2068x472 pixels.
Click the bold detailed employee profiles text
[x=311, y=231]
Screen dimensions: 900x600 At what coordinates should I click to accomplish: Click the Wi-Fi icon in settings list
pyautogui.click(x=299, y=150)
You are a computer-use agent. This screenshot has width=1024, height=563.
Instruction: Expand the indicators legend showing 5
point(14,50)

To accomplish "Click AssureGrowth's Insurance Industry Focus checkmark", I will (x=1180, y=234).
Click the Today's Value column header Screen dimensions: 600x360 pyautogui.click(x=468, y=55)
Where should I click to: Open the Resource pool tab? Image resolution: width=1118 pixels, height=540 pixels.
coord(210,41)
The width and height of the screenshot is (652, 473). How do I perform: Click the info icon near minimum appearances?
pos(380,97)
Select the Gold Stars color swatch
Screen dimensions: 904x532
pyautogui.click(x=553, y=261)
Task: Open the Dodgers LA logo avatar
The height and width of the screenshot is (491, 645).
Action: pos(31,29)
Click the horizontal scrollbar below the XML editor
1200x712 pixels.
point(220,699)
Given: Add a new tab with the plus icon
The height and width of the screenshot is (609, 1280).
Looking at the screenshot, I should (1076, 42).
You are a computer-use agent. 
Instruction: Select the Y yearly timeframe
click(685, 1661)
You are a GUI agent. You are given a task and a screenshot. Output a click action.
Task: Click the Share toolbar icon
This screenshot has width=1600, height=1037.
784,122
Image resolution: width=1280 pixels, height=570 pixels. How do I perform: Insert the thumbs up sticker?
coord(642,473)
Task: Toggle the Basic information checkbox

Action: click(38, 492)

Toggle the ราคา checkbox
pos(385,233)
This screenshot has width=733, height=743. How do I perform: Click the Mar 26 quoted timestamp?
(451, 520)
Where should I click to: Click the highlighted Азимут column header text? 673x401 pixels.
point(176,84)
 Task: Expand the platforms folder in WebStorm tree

::::

→ **Exercise**
Beginning with the line that has "Task: Open the Dodgers LA logo avatar" and ending with the line that has "Given: Add a new tab with the plus icon", set down the lines above exactly and include no others.

→ **Reply**
Task: Open the Dodgers LA logo avatar
The height and width of the screenshot is (491, 645).
Action: pos(31,29)
Click the horizontal scrollbar below the XML editor
1200x712 pixels.
point(220,699)
Given: Add a new tab with the plus icon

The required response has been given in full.